…und die Stadt schaut schweigend zu
Bei der Nichtaufklärung des Missbrauchsskandals in Regensburg spielen Politik und Kirche zusammen: die einen durch Leugnen und Vertuschen, die anderen durch Ausblenden.
Bei der Nichtaufklärung des Missbrauchsskandals in Regensburg spielen Politik und Kirche zusammen: die einen durch Leugnen und Vertuschen, die anderen durch Ausblenden.

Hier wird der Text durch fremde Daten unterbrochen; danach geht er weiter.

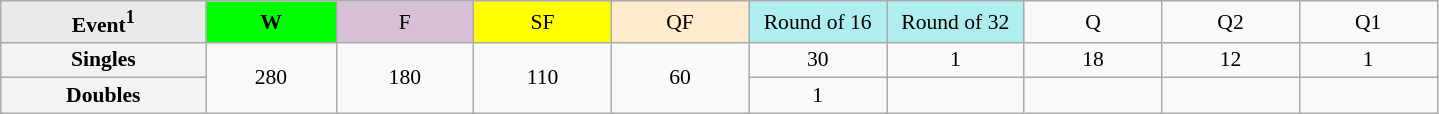
W [271, 22]
60 [680, 78]
Q [1093, 22]
280 [271, 78]
Event1 [104, 22]
Round of 32 [955, 22]
110 [543, 78]
Doubles [104, 96]
30 [818, 60]
18 [1093, 60]
F [405, 22]
Singles [104, 60]
QF [680, 22]
Round of 16 [818, 22]
SF [543, 22]
180 [405, 78]
Q2 [1231, 22]
12 [1231, 60]
Q1 [1368, 22]
Identify which cell holds the provided text, then report its [x, y] central coordinate. 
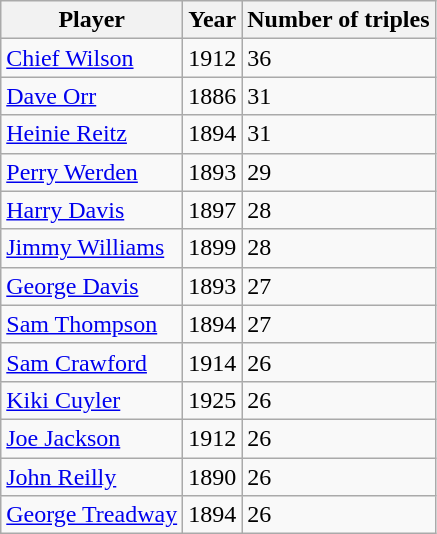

Er habe „genug von dieser Institution“ und wolle „von diesen Typen“ aus dem Regensburger Ordinariat niemals mehr etwas hören“. Mit diesen unmissverständlichen Worten meldet sich ein weiterer ehemaliger „Domspatz“ zu Wort. Unserer Redaktion schildert er sein Leid als blutig geprügeltes Kind, sein Los als Opfer von sexuellen Übergriffen und seine Enttäuschung nachdem er sich 2010 bei der damaligen „Missbrauchsbeauftragten“ Dr. Birgit Böhm gemeldet hatte. Die Glaubwürdigkeit des Regensburger Bistums in Sachen Aufarbeitung von sexuellem Missbrauch von Minderjährigen und Schutzbefohlenen scheint indes tiefer nicht mehr sinken zu können. Das es auch anders gehen könnte, zeigt ein Blick nach München und Ettal.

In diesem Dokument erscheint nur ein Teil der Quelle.